- [Exercise description]:
Can you extract the passage of the Discover earnings text between "The report showed" and "before the pandemic.", inclusive, copying it word for word?

As 2023 winds down, Discover is eyeing 2024 and its increasing charge-off rate.
“So what we’ve said previously is we expect charge-offs to peak sometime around the midpoint of the year to the second half of the year, in the second half of 2024,” Chief Financial Officer John Greene said during an earnings call Thursday (Oct. 19).
“So if we don’t see a slowing in delinquency rates between now and the first quarter, certainly that could be an indication that, you know, we’ll have to take incremental provisions,” Greene added.
The earnings report showed Discover’s revenue up 17% year-over-year, “driven by strong asset growth,” interim CEO John Owen said in a news release.
Meanwhile, the company’s provision for credit losses rose by $929 million, “reflecting a $297 million increase in reserve build and a $631 million increase in net charge-offs,” the earnings presentation said.
The report showed 30-day delinquency rates for credit cards at 3.41%, up from 2.86% in the prior quarter and 2.11% during the third quarter of 2022. In August, Discover reported in a Securities and Exchange Commission (SEC) filing that its delinquency rate climbed from 2.86% in June to 3% in July, above the 2.37% recorded before the pandemic.

- [Collected data entries]:
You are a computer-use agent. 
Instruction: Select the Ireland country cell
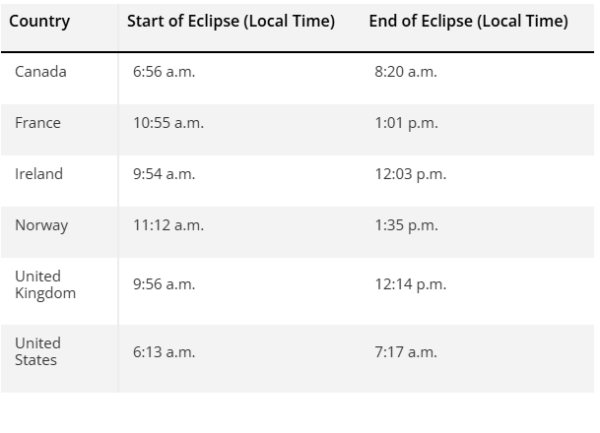pos(39,174)
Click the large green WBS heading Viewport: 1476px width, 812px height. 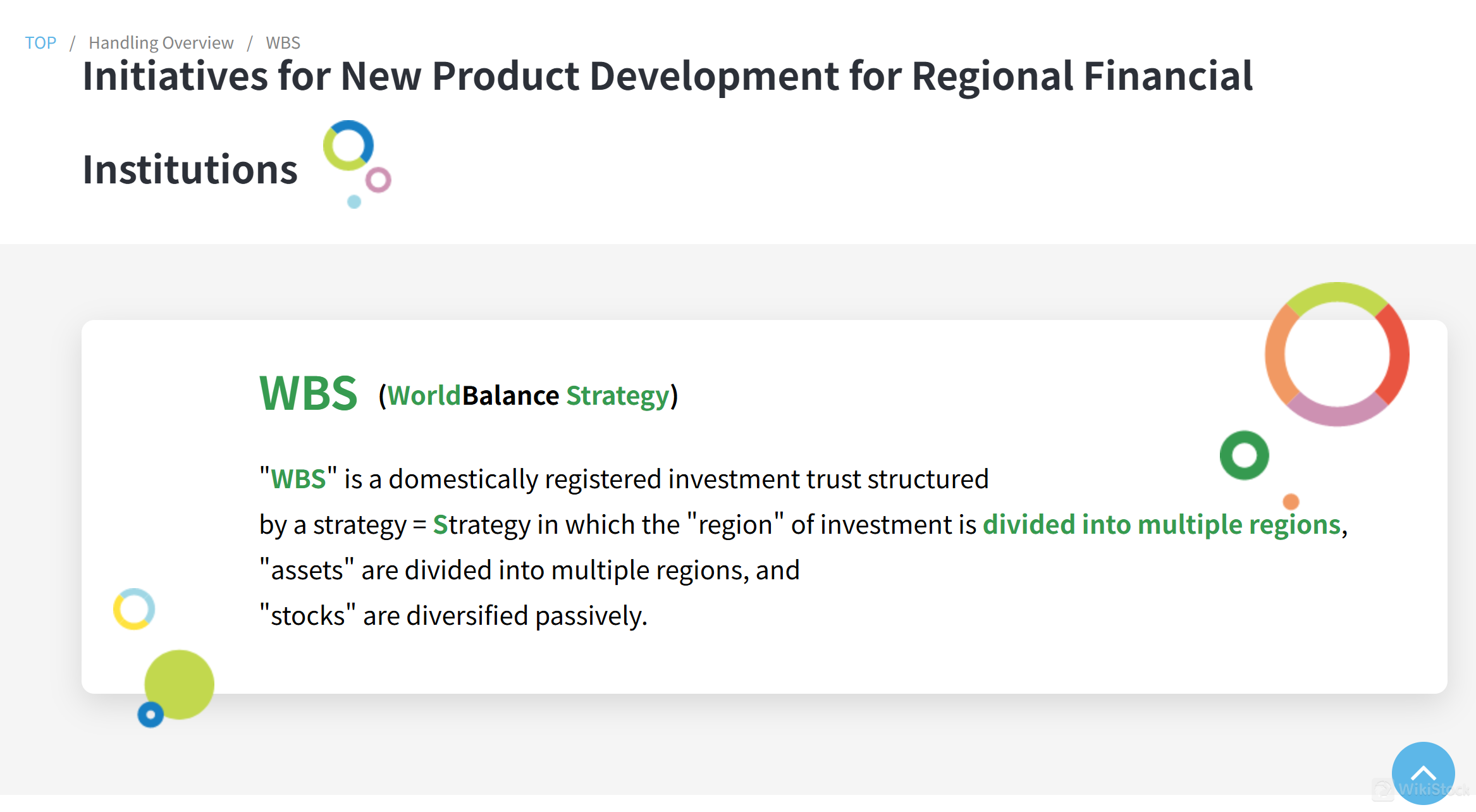pos(308,393)
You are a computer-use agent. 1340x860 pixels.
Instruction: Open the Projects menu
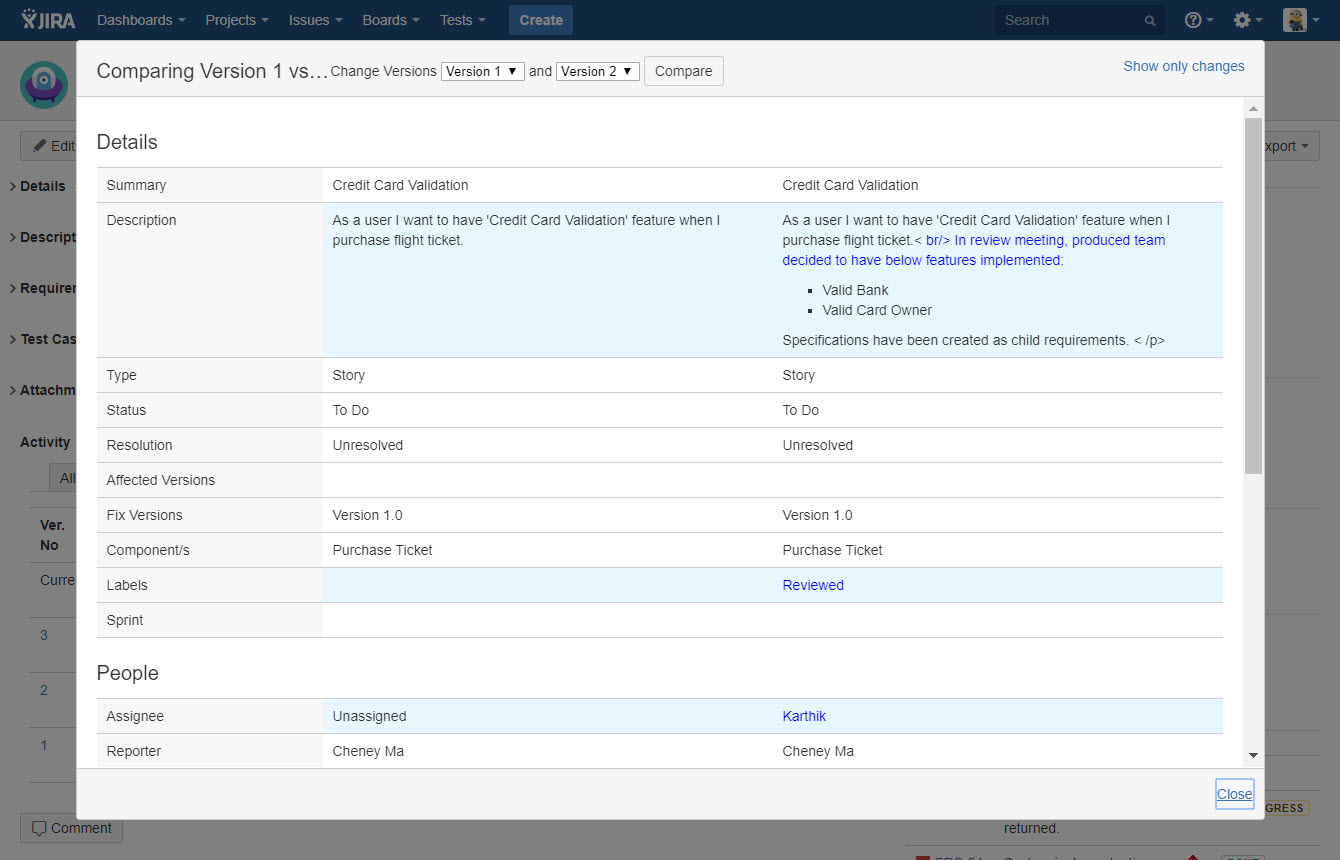tap(237, 20)
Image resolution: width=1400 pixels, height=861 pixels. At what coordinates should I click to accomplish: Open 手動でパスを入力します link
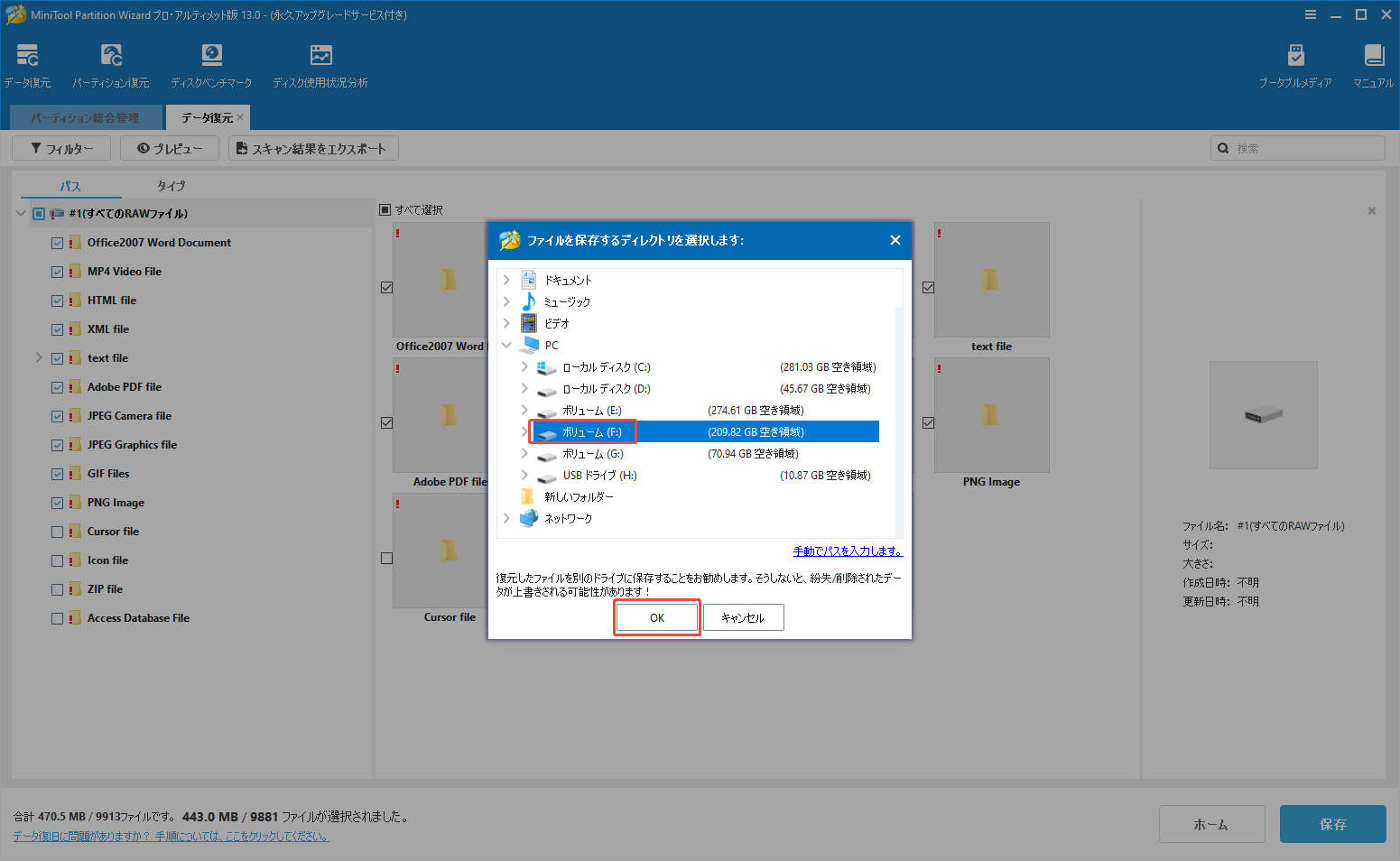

- [Solution]:
The report showed 30-day delinquency rates for credit cards at 3.41%, up from 2.86% in the prior quarter and 2.11% during the third quarter of 2022. In August, Discover reported in a Securities and Exchange Commission (SEC) filing that its delinquency rate climbed from 2.86% in June to 3% in July, above the 2.37% recorded before the pandemic.